→ **Work item**:
With the pictures left out, reproduce exactly the lines running from the line with "Viewport: 622px width, 561px" to the last line of the material below.
──────────
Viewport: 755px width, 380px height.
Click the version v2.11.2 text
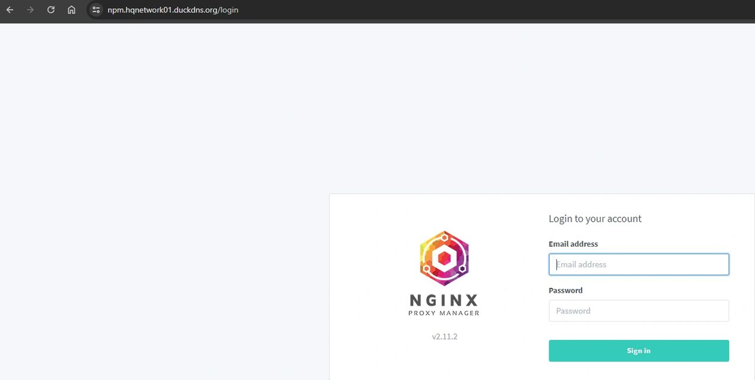point(444,336)
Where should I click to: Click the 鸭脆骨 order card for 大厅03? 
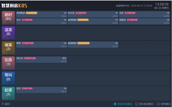[x=144, y=21]
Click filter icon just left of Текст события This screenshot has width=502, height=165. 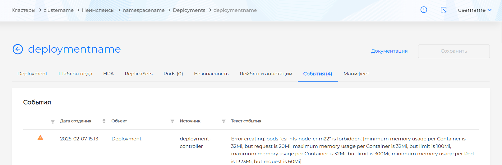click(x=223, y=121)
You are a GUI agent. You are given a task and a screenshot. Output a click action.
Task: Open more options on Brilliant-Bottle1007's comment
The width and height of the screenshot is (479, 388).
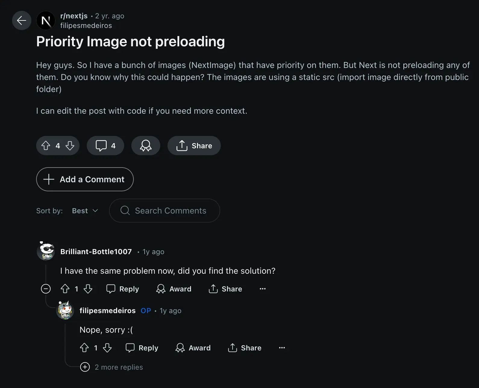pyautogui.click(x=263, y=289)
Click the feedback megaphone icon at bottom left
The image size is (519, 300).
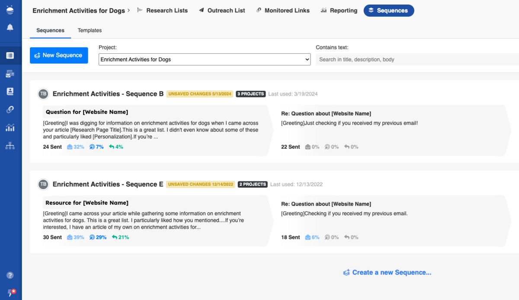(10, 292)
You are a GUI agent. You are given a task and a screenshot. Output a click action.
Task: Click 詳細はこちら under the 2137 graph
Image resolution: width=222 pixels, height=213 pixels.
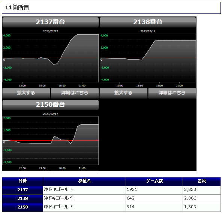pos(75,93)
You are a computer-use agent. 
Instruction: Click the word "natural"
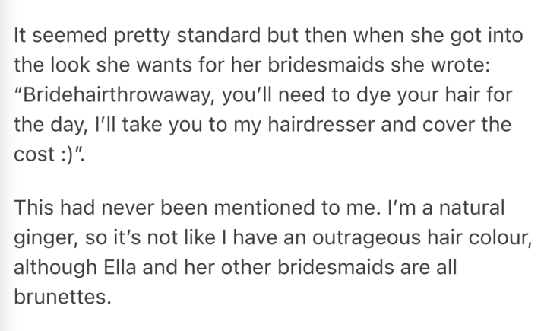coord(478,208)
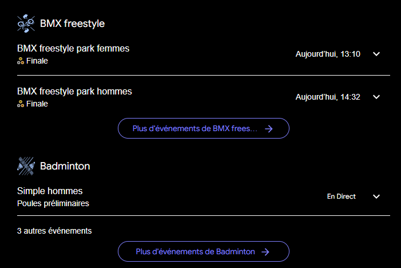
Task: Click the medal icon for women's park final
Action: pos(21,61)
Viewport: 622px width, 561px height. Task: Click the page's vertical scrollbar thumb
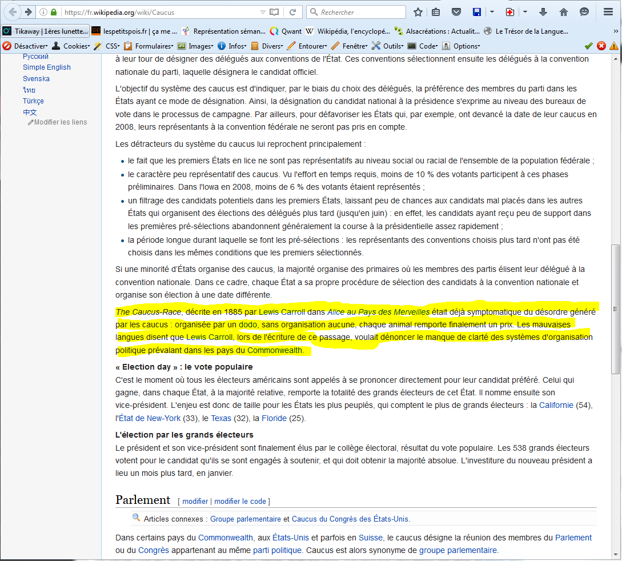(615, 308)
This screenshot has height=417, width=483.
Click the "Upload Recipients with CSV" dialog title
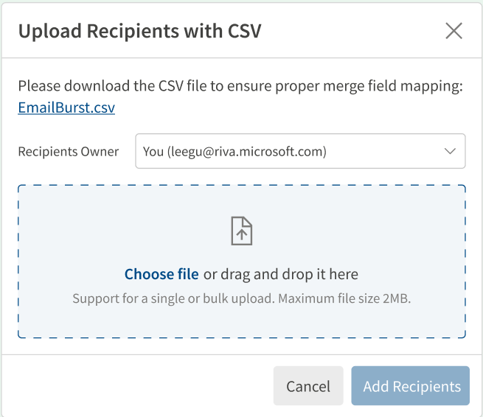pos(139,30)
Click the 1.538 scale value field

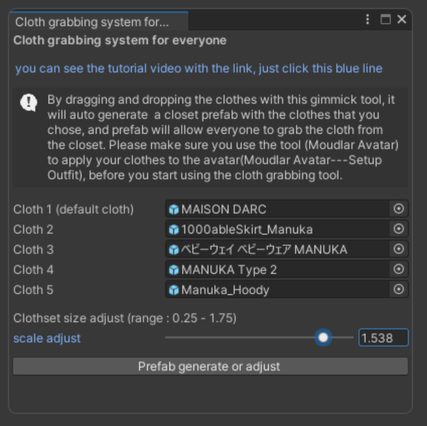(x=384, y=338)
──────────
→ **Completed task**:
Viewport: 622px width, 561px height. Task: Click the page's vertical scrollbar thumb
(615, 308)
This screenshot has height=417, width=483.
Click the "Upload Recipients with CSV" dialog title
pos(139,30)
Click the 1.538 scale value field

(x=384, y=338)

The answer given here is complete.